Estrutura de uma rede IEEE 802.11

Uma rede local sem-fio (WLAN) IEEE 802.11 é implantada por um equipamento especial chamado de ponto de acesso (AP - Access Point). Esse equipamento estabelece uma WLAN, de forma que computadores, smartphones, PDAs, laptops, tablets (e outros dispositivos possíveis) possam se comunicar pelo canal sem-fio. Esses dispositivos são denominados estações sem-fio (WSTA - Wireless Station), e se comunicam usando o AP como intermediário. Isso significa que todas as transmissões na WLAN são intermediadas pelo AP: ou estão indo para o AP, ou vindo dele. Além disso, uma WSTA somente pode se comunicar na WLAN se primeiro se associar ao AP - isto é, se registrar no AP, sujeitando-se a um procedimento de autenticação.
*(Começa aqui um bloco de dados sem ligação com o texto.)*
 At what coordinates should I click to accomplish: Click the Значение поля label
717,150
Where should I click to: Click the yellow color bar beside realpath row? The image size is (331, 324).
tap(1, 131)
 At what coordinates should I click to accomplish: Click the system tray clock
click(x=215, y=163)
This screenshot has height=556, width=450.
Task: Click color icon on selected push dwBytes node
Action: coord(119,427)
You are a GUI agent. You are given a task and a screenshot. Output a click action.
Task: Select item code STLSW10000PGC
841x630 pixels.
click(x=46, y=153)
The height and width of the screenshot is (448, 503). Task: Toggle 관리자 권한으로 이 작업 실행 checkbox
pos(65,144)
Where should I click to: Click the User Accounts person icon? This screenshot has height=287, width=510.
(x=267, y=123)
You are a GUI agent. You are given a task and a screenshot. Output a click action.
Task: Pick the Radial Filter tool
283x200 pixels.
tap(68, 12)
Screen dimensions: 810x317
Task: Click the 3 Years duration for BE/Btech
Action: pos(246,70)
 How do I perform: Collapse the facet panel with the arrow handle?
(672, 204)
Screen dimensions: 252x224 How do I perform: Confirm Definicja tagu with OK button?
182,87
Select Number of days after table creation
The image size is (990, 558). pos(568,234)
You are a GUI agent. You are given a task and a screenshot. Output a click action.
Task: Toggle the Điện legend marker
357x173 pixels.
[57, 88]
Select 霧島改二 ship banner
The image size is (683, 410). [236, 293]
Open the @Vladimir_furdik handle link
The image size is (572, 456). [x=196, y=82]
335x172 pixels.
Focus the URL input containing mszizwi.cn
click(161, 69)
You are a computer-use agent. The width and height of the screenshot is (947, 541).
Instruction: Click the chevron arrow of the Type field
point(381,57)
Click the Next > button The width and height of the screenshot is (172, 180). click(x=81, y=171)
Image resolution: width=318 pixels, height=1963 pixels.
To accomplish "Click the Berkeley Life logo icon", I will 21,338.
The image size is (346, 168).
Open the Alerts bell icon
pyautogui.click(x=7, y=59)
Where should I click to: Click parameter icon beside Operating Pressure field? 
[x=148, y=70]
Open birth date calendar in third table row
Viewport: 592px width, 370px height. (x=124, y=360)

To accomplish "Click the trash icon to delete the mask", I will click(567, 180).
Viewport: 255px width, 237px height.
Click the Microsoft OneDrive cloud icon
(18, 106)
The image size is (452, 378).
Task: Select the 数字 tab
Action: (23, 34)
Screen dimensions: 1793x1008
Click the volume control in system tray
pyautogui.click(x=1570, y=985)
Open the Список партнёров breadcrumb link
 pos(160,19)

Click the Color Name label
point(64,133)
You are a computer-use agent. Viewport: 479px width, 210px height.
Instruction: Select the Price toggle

Do ponto de vista da organização da WLAN, a menor estrutura possível é o BSS (Basic Service Set), mostrado na figura abaixo. Um BSS é formado por um AP e as WSTA a ele associadas. O BSS possui um nome, identificado pela sigla SSID (Service Set Identifier), que deve ser definido pelo gerente de rede. O BSS opera em um único canal, porém as transmissões podem ocorrer com diferentes taxas de bits (cada quadro pode ser transmitido com uma taxa, dependendo da qualidade do canal sem-fio conforme medida pela WSTA que faz a transmissão). Por fim, apenas uma transmissão pode ocorrer a cada vez, o que implica o uso de um protocolo de acesso ao meio (MAC) pelas WSTA e AP.


Wlan1.png


O AP opera em nível de enlace, de forma parecida com um switch ethernet (porém sua tarefa é um pouco mais complexa ...). Isso quer dizer que o AP não usa o protocolo IP para decidir como encaminhar os quadros das WSTA, e assim não faz roteamento. Uma consequência desse modo de operação do AP é que a junção de dois ou mais AP por meio de um switch ethernet, com seus respectivos BSS, faz com que WSTAs em diferentes BSS possa se comunicar como se fizessem parte da mesma rede local. A união de dois ou mais BSS, mostrada na figura a seguir, se chama ESS (Extended Service Set). Em um ESS, todos os BSS possuem o mesmo SSID. No entanto, ao se criar um ESS deve-se cuidar para evitar que BSS vizinhos usem o mesmo canal.

Wlan2.png


As redes IEEE 802.11b e IEEE 802.11g usam a frequência 2.4 GHz para seus canais, que são espaçados a cada 5 MHz. As redes IEEE 802.11n usam frequências de 2.4 ou 5 GHz. O pádrão mais recente, IEEE 802.11ac, usa exclusivamente 5 GHz. No caso de IEEE 802.11n, ainda a mais comum de ser usada, quando na banda de 2.4 GHz os canais são numerados de 1 a 11. Quando usa modo de modulação com largura de 20 MHz, apenas três dentre onze canais (no máximo) não apresentam sobreposição. Isso ocorre porque cada canal tem largura de 5 MHz. A tabela abaixo mostra os canais usados em IEEE 802.11n, indicando a lista de canais interferentes de cada canal.

Wlan-canais.png

Quando se usa modulação com largura de 40 MHz, apenas um canal pode ser usado (o canal 6), pois toda a banda disponível é usada.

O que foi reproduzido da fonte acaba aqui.